YOUR OBJECTIVE -
All lines from the one containing "1009x700 pixels. At" to the end of the material are to be given again exactly; leave out every line before it.
━━━━━━━━
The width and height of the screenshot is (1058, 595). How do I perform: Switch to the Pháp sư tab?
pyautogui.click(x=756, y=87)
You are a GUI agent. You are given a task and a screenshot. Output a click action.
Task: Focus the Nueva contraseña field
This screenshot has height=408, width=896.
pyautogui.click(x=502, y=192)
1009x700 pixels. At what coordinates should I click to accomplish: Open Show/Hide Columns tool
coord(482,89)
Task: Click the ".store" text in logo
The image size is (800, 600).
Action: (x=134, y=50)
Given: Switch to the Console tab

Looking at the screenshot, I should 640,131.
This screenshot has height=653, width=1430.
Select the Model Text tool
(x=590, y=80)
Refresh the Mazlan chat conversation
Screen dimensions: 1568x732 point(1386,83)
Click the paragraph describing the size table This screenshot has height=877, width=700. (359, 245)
━━━━━━━━
EXERCISE ANSWER -
1009x700 pixels. At what coordinates should I click to accomplish: Open Show/Hide Columns tool
coord(482,89)
Task: Click the ".store" text in logo
The image size is (800, 600).
Action: (x=134, y=50)
Given: Switch to the Console tab

Looking at the screenshot, I should 640,131.
This screenshot has height=653, width=1430.
Select the Model Text tool
(x=590, y=80)
Refresh the Mazlan chat conversation
Screen dimensions: 1568x732 point(1386,83)
Click the paragraph describing the size table This screenshot has height=877, width=700. (359, 245)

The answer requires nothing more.